The same long-term trend-setting volume of Folia Ethnographica included an article by Linda Dégh.*DÉGH, L.: “History of Hungarian Folklore”, in Folia Ethnographica, 1949. I/1. 72–98. She outlined the ancestry of the discipline of folklore, and showed, partly by assessing the work of individual collectors and scholars, how attitudes to the subject and the methodology of approach have changed since the age of 19th-century romanticism, when folk literature and what it had to say about the national self was the primary object. In pursuing the public collection of folk literature, customs, language, dances, the Hungarian Academy of Sciences, founded through the inspiration of István Széchenyi (whose father, Ferenc, was involved in the founding of the Hungarian National Museum), played a strong directional part.

Subsequently the character of the country itself changed. It was then an underdeveloped country in both the economists’ and geographers’ senses. The people in general were not town dwellers. The market towns were agricultural centres, and industrial centres with a brisk trade and full supporting services were lacking. Handicrafts were very much in the hands of incoming craftsmen, especially Germans. The aristocracy {8.} kept out of the way in Austria or Transylvania, and the nobility lived on their estates in a certain degree of isolation from each other. The serfs had no opportunities for education or improvement–and indeed their full liberation in Hungary is so recent that a living writer, Gyula Illyés, could describe their feudal conditions of existence from personal knowledge, in his book People of the Puszta.*ILLYÉS, GY.: People of the Puszta, Budapest, 1967. Out of such a background came an almost feverish search for origins, for identity. After the end of the century, when the Hungarian Ethnological Society was founded, its journal Ethnographia at first reflected this concern with ancient history, philology and literature, the motifs of folk-poetry being seen as one of the chief sources of ancient history.

There was much discussion about whether or not folklore and material culture should be separate. Investigators of mental culture with a literary bias in their training, and of material culture with an archaeological, geographical and technical bias, tended to go their own separate ways in the 1920s. On both sides, attitudes to collection and research were conditioned by the times. In folk-tale collecting, for example, the reconstructing of a “type”, and observation of variants, played a dominant role. The question of evolution was scarcely considered, and in this respect, a great deal is owed to the work of the musicians, people like Bartók and Kodály, through whom folklorists learned the virtues of total as opposed to selective collection, and began to look at the complete repertoires of folk-singers and tellers of tales, or even of the inhabitants of an entire village.

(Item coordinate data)
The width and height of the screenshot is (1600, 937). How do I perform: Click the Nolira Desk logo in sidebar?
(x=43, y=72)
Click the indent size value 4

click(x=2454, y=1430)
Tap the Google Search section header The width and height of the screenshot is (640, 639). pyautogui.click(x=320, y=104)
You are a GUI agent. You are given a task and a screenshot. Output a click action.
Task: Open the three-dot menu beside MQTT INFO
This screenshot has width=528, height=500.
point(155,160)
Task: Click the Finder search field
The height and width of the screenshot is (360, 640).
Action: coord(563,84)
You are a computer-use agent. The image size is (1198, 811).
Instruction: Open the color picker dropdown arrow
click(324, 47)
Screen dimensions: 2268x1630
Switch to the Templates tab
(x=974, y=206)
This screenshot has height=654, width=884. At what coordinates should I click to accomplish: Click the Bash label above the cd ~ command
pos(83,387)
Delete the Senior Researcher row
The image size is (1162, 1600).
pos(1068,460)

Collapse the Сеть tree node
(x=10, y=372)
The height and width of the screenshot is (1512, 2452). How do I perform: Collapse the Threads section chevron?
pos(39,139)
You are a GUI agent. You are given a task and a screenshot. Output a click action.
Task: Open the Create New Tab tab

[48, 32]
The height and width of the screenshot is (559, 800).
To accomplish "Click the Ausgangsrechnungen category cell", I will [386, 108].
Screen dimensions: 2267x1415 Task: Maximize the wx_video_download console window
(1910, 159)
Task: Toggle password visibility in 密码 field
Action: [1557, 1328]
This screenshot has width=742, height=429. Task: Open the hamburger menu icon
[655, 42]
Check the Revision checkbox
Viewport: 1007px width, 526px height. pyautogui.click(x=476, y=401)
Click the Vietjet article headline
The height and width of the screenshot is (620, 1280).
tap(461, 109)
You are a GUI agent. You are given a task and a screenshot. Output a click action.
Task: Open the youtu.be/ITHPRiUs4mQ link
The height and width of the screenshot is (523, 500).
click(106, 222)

**Required work**
(a) Answer these questions about the passage on Hungarian folklore:
(i) Through whose inspiration was the Hungarian Academy of Sciences founded?
(ii) What book by Gyula Illyés does the passage mention?
(iii) Which two musicians does the passage name?
(b) List every person named in the passage on Hungarian folklore.
(c) Carry on the passage on Hungarian folklore after its final sentence.

**Results for each task**
(a)
(i) István Széchenyi
(ii) People of the Puszta
(iii) Bartók and Kodály

(b)
Linda Dégh
István Széchenyi
Ferenc (István Széchenyi's father)
Gyula Illyés
Bartók
Kodály

(c)
A further step towards what might be called applied folklore (or indeed applied ethnology) was taken by folklorists like Gyula Ortutay, who realized that help in agrarian reform could be given through an understanding of the complex mentality of the people (including all ethnic groups). They sought to examine the entire peasant society, and to see the elements of their subject (including the individual) in the perspective of the communal framework of peasant life. This was all the more easily possible because folk tales are still alive, so that the links between the individual and the community, the ways of presentation, the dynamics of new creation, and so on, can be readily examined. The degrees of contact and divergence between folk-poetry and literary poetry were studied. Application or functionalism became part of the approach, as did an increasing ability to interpret the past due to the full recording of data as a sound base for subsequent analysis. It came to be considered that no traditions were meaningless, and that elements of culture were not necessarily survivals from one generation to another, but were always being re-created, or at least adapted as the people’s circumstances changed from generation to generation. Transmission was seen as a matter of revival rather than survival, and this has sometimes led to the view that the scope of ethnology was the present. This more sociological orientation, however, which now marks the subject in many countries, need not deny the historical background, for this is essential in order to estimate the present correctly. In this respect, in the field of ballad research, one may point to two recent studies of the French origins of the ballad in medieval Hungary, and of Hungary as a centre of diffusion in East Central Europe.*VARGYAS, L.: Researches into the Medieval History of Folk Ballad, Budapest, 1967; and VARGYAS, L.: A magyar népballada és Európa (Hungarian Folk Ballads and Europe), Budapest, 1976.

{9.} In my own view ethnology is a discipline concerned with the past as much as with the present, the one leading up to the other. But it is a complex discipline, as life is complex, and it has many facets attracting workers whose individual backgrounds and skills will dictate each individual approach. Each contributes to the whole, and the present book is a courageous attempt to view the total subject, updating and amending in the light of modern research the material presented 30 years ago in A Magyarság Néprajza. This double achievement is a clear indication of the established nature and strength of ethnological studies in Hungary, as also is the fact that the time has already come when books of over 400 pages about the history of Hungarian ethnology*SOZAN, M.: The History of Hungarian Ethnography, Syracuse University, 1972. can be written. The American Hungarian Foundation has listed 314 items in a bibliography of English language resources on the subject.*HOWELL, D. R.: Hungarian Ethnography: A Bibliography of English Language Sources (Hungarian Research Center, American Hungarian Foundation), Virginia, 1975. This, in conjunction with the present book and its bibliography, gives the English-speaking world a change to come to grips with Hungarian ethnology, and to profit from it accordingly.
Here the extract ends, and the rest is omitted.